# Dataset records
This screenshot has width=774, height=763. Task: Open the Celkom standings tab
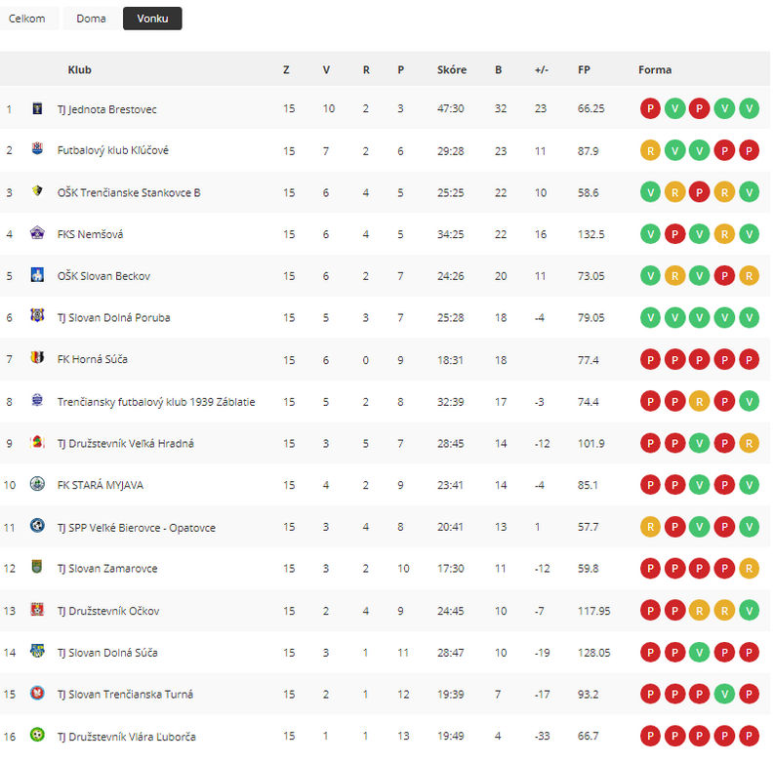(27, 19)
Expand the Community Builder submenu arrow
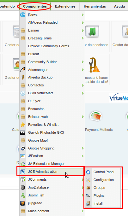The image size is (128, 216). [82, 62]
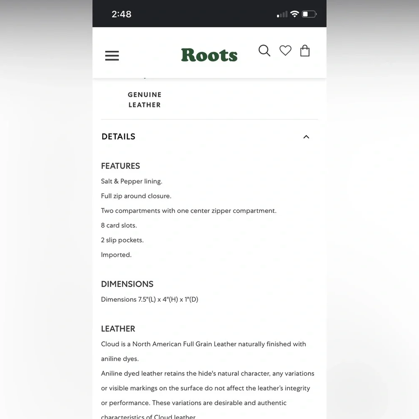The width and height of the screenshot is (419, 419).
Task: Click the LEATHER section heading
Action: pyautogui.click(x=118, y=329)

==

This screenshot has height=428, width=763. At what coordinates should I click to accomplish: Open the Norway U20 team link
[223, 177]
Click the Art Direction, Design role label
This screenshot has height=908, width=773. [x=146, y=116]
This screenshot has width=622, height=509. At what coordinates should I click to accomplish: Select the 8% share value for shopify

# Activity
Begin at the line above that has "Click the Art Direction, Design role label" and stop after the line that has "This screenshot has width=622, height=509.", copying each line exactly and adding nothing else.

# Solution below
Click the Art Direction, Design role label
This screenshot has height=908, width=773. [x=146, y=116]
This screenshot has width=622, height=509. At what coordinates should I click to accomplish: Select the 8% share value for shopify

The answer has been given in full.